Tonino Martino

Personal information
- Date of birth: 13 June 1969 (age 56)
- Place of birth: Turrivalignani, Italy
- Height: 1.75 m (5 ft 9 in)
- Position: Midfielder

Team information
- Current team: Reggina (youth)

Senior career*
- Years: Team / Apps / (Gls)
- 1987–1989: Penne / 59 / (17)
- 1989–1990: Celano / 25 / (1)
- 1990–1991: Penne / 28 / (9)
- 1991–1992: Lanciano / 36 / (5)
- 1992–1998: Castel di Sangro / 173 / (9)
- 1998: Empoli / 10 / (0)
- 1998–2000: Reggina / 40 / (3)
- 2000: Savoia / 13 / (3)
- 2000–2002: Livorno / 50 / (2)
- 2002–2003: Lanciano / 21 / (0)
- 2003–2005: Brindisi / 29 / (13)
- 2005–2009: Castel di Sangro / ? / (27)
- 2009–2010: Sporting Scalo / ? / (3)
- 2010–2011: Casoli / ? / (1)
- 2011–2012: Popoli [it] / ? / (?)
- Total:  / 484+ / (93)

Managerial career
- 2010–2011: Casoli
- 2013–2014: Decontra Scafa
- 2014–2015: Popoli [it]
- 2018–: Reggina (youth)

= Tonino Martino =

Italian footballer

Tonino Martino (born 13 June 1969), is an Italian former professional footballer who played as a midfielder.

==Career==
Martino began his career playing for Penne, and after brief spells at Celano and Lanciano, he arrived at Castel di Sangro, where he made 173 appearances.
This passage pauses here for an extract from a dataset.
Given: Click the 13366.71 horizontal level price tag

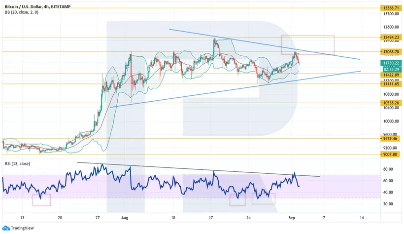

In the 1998–99 season, playing for Reggina in Serie B, he scored a decisive goal for the team's first promotion to Serie A, against Torino on 13 June. He was also part of the Serie C1 win squad with Livorno, and at the end of his career, with Castel di Sangro, he was part of the Promozione title. Martino also worked as a coach for Casoli in the Promozione, and for Popoli in the Seconda Categoria. Currently, he works in the youth sectors at AS Reggina.

==Honours==
Livorno
- Serie C1: 2001–02 (group A)

Castel di Sangro
- Promozione: 2006–07 (Abruzzo)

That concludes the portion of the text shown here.